### What this task involves
Exact reproduction required: the lines below from the line with "Viewport: 1525px width, 784px height." to the line with "Where should I", both ends included, and no others.

### Entries supplied
▼▼▼

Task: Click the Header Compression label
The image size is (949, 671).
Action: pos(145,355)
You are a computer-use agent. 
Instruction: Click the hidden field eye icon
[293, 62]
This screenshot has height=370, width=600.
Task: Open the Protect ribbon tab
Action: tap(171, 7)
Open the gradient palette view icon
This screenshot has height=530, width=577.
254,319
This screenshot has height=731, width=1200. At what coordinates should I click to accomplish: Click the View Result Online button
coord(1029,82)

▲▲▲
▼▼▼

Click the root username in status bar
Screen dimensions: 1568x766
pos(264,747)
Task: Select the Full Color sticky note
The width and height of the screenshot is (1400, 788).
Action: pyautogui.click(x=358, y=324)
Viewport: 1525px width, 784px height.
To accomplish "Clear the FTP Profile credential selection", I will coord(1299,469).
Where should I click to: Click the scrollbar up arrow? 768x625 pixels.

▲▲▲

### Expected output
Viewport: 1525px width, 784px height.
To accomplish "Clear the FTP Profile credential selection", I will coord(1299,469).
Where should I click to: Click the scrollbar up arrow? 768x625 pixels.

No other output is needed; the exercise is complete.